The Federation of Sovereign Indigenous Nations says granting parole to a man who sexually assaulted young boys at a residential school is “a slap in the face” to his victims.
The FSIN says it is outraged at the decision in April by the Parole Board of Canada in the case of Paul Mary Leroux.
In December 2013, Leroux was convicted of indecent assault and gross indecency for attacks on young boys while he was a dormitory supervisor at the Beauval Indian Residential School between 1959 and 1967.
He was sentenced to three years in prison, but that was overturned on appeal by the Crown and changed to eight years.
The Appeal Court decision said Leroux was not remorseful and had not accepted responsibility for his crimes.

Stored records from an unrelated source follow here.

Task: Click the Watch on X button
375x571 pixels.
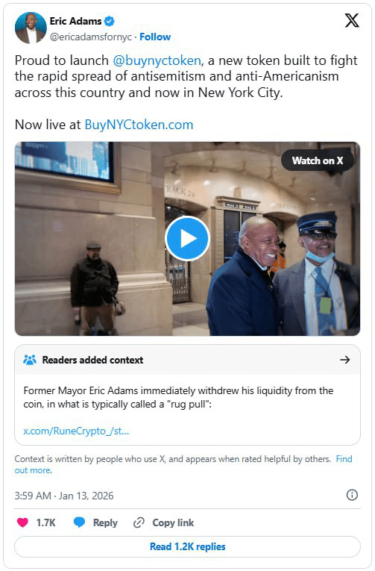Action: click(x=318, y=160)
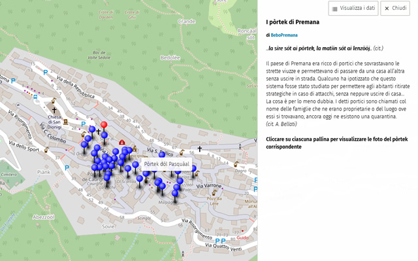Click the Pòrtek dól Pasquàal tooltip label
418x261 pixels.
pyautogui.click(x=167, y=164)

FSIN Chief Bobby Cameron says the legal and judicial process surrounding the case has revictimized the residential school survivors Leroux assaulted.
“This sexual predator is basically allowed to destroy the lives of innocent children with minimal consequences,” Cameron said in a news release Tuesday.
Eric Sylvestre, chief of the Meadow Lake Tribal Council, said survivors have been victimized again by the decision to grant Leroux parole.
“The detrimental effects of Leroux’s criminal actions have impacted our people for their entire lives and caused irreparable damage to them and their families. The decision by the national parole board to release Leroux shows that the suffering he has caused means nothing to the … parole board,” Sylvestre said in the same release.
The Beauval school was operated by the Roman Catholic Church from 1895 to 1983.
It wasn’t Leroux’s first conviction for abusing boys and youth.
He was sentenced to 10 years in prison in 1998 for abusing 14 boys and young men at Grollier Hall, a residential school in Inuvik, N.W.T., run by the Roman Catholic Church. Those convictions were for gross indecency, indecent assault and attempted buggery between 1967 and 1979.
Leroux worked as an activities supervisor and guidance counsellor at Grollier.